*** Available data Section Begins ***

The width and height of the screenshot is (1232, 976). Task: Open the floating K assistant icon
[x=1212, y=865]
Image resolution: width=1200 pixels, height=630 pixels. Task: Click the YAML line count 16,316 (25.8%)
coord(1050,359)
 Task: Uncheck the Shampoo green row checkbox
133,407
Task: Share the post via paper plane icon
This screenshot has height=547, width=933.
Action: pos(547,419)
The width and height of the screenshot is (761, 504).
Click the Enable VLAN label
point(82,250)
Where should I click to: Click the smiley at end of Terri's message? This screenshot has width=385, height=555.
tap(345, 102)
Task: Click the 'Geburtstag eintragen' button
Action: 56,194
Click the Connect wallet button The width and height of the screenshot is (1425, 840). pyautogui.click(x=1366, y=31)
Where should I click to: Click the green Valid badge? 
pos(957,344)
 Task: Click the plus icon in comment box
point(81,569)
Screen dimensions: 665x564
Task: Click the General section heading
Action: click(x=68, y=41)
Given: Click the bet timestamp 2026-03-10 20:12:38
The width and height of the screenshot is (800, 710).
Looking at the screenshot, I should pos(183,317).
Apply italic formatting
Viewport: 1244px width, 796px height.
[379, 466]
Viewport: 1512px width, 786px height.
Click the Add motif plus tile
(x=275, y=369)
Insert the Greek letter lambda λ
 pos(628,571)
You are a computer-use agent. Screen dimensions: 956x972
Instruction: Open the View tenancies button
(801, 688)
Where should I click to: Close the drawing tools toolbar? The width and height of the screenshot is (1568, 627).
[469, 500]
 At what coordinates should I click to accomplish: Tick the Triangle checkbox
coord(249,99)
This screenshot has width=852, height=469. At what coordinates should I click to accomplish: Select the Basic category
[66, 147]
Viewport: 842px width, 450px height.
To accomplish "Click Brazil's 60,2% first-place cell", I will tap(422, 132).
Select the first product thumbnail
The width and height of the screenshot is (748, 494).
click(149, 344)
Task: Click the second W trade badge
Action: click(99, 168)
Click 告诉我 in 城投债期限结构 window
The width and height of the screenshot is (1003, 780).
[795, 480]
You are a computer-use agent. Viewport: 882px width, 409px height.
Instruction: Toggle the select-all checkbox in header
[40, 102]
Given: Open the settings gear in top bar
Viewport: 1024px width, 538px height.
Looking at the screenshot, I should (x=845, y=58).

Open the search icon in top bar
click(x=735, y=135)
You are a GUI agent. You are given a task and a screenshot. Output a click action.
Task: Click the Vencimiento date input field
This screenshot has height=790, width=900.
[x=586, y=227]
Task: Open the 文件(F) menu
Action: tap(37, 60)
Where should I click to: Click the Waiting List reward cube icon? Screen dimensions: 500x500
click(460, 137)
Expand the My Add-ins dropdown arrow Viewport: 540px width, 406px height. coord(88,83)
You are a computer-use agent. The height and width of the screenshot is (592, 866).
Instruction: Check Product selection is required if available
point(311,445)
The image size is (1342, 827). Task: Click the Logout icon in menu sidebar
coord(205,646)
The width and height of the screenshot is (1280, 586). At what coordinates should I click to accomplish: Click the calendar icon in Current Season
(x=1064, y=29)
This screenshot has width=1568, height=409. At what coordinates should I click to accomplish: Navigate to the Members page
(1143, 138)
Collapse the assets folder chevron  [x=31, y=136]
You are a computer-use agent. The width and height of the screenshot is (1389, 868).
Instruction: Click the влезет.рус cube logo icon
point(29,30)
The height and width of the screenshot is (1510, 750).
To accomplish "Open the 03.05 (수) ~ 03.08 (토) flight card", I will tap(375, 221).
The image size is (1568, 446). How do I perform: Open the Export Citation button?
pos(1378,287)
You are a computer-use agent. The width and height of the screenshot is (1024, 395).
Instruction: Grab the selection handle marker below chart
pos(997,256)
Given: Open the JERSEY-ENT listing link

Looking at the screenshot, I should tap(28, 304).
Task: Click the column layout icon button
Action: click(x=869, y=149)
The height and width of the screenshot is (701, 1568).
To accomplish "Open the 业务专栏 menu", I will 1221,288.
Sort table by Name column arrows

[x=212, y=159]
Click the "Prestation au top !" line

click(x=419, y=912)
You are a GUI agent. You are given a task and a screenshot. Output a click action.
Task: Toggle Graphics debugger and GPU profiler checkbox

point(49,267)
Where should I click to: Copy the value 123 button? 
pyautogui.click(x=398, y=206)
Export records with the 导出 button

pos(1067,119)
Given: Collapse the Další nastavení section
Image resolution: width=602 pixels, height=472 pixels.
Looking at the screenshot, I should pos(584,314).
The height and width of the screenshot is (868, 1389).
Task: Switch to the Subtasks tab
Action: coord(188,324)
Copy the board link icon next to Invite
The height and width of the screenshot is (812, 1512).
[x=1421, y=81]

*** Available data Section Ends ***

Problem to work on: From the entries above, copy each line holding "agent".

Answer to the problem:
You are a computer-use agent. Screen dimensions: 956x972
You are a computer-use agent. Viewport: 882px width, 409px height.
You are a GUI agent. You are given a task and a screenshot. Output a click action.
You are a computer-use agent. The height and width of the screenshot is (592, 866).
You are a computer-use agent. The width and height of the screenshot is (1389, 868).
You are a computer-use agent. The width and height of the screenshot is (1024, 395).
You are a GUI agent. You are given a task and a screenshot. Output a click action.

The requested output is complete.